---- TASK INPUT

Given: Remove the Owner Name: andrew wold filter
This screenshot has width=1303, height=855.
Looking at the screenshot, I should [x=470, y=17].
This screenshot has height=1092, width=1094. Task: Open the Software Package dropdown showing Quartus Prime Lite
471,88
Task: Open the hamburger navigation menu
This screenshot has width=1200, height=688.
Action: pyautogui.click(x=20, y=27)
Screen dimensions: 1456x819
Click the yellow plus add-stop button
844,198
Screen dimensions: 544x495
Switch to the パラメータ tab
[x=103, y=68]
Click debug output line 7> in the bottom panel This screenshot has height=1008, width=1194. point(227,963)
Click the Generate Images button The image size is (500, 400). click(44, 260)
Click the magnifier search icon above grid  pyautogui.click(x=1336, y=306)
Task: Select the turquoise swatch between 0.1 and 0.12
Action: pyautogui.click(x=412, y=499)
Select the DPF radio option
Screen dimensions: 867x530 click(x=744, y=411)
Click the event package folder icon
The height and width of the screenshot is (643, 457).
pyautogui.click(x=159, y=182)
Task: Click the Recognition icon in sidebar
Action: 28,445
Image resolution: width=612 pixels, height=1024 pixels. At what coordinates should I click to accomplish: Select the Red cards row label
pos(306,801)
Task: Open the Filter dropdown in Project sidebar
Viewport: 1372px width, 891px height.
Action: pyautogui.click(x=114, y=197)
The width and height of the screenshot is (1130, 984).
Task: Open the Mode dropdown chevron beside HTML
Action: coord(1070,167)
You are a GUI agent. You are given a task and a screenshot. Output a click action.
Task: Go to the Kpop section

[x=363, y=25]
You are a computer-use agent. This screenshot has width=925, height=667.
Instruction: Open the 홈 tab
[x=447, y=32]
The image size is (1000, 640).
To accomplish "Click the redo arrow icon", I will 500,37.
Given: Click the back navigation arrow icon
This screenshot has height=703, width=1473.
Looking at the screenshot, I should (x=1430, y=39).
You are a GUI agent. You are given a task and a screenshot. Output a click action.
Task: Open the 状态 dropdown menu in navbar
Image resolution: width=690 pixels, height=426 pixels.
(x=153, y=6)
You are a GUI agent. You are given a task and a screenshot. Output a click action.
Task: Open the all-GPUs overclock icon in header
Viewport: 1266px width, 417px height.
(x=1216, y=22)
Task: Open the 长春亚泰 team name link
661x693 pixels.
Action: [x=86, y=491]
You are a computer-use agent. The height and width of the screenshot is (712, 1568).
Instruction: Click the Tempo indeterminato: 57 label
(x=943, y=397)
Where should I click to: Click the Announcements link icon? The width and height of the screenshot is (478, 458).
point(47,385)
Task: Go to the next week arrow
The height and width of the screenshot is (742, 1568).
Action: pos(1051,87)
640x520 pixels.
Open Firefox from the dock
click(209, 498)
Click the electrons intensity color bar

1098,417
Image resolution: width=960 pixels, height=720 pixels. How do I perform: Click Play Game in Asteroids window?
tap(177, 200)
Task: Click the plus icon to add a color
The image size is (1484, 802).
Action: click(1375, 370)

--------

**WHAT YOU ARE ASKED TO DO**
Transcription of the entire listing, word for word, is required.

**ANSWER FOR THE TASK**
Given: Remove the Owner Name: andrew wold filter
This screenshot has width=1303, height=855.
Looking at the screenshot, I should [x=470, y=17].
This screenshot has height=1092, width=1094. Task: Open the Software Package dropdown showing Quartus Prime Lite
471,88
Task: Open the hamburger navigation menu
This screenshot has width=1200, height=688.
Action: pyautogui.click(x=20, y=27)
Screen dimensions: 1456x819
Click the yellow plus add-stop button
844,198
Screen dimensions: 544x495
Switch to the パラメータ tab
[x=103, y=68]
Click debug output line 7> in the bottom panel This screenshot has height=1008, width=1194. point(227,963)
Click the Generate Images button The image size is (500, 400). click(44, 260)
Click the magnifier search icon above grid  pyautogui.click(x=1336, y=306)
Task: Select the turquoise swatch between 0.1 and 0.12
Action: pyautogui.click(x=412, y=499)
Select the DPF radio option
Screen dimensions: 867x530 click(x=744, y=411)
Click the event package folder icon
The height and width of the screenshot is (643, 457).
pyautogui.click(x=159, y=182)
Task: Click the Recognition icon in sidebar
Action: 28,445
Image resolution: width=612 pixels, height=1024 pixels. At what coordinates should I click to accomplish: Select the Red cards row label
pos(306,801)
Task: Open the Filter dropdown in Project sidebar
Viewport: 1372px width, 891px height.
Action: pyautogui.click(x=114, y=197)
The width and height of the screenshot is (1130, 984).
Task: Open the Mode dropdown chevron beside HTML
Action: coord(1070,167)
You are a GUI agent. You are given a task and a screenshot. Output a click action.
Task: Go to the Kpop section

[x=363, y=25]
You are a computer-use agent. This screenshot has width=925, height=667.
Instruction: Open the 홈 tab
[x=447, y=32]
The image size is (1000, 640).
To accomplish "Click the redo arrow icon", I will 500,37.
Given: Click the back navigation arrow icon
This screenshot has height=703, width=1473.
Looking at the screenshot, I should (x=1430, y=39).
You are a GUI agent. You are given a task and a screenshot. Output a click action.
Task: Open the 状态 dropdown menu in navbar
Image resolution: width=690 pixels, height=426 pixels.
(x=153, y=6)
You are a GUI agent. You are given a task and a screenshot. Output a click action.
Task: Open the all-GPUs overclock icon in header
Viewport: 1266px width, 417px height.
(x=1216, y=22)
Task: Open the 长春亚泰 team name link
661x693 pixels.
Action: [x=86, y=491]
You are a computer-use agent. The height and width of the screenshot is (712, 1568).
Instruction: Click the Tempo indeterminato: 57 label
(x=943, y=397)
Where should I click to: Click the Announcements link icon? The width and height of the screenshot is (478, 458).
point(47,385)
Task: Go to the next week arrow
The height and width of the screenshot is (742, 1568).
Action: pos(1051,87)
640x520 pixels.
Open Firefox from the dock
click(209, 498)
Click the electrons intensity color bar

1098,417
Image resolution: width=960 pixels, height=720 pixels. How do I perform: Click Play Game in Asteroids window?
tap(177, 200)
Task: Click the plus icon to add a color
The image size is (1484, 802).
Action: click(1375, 370)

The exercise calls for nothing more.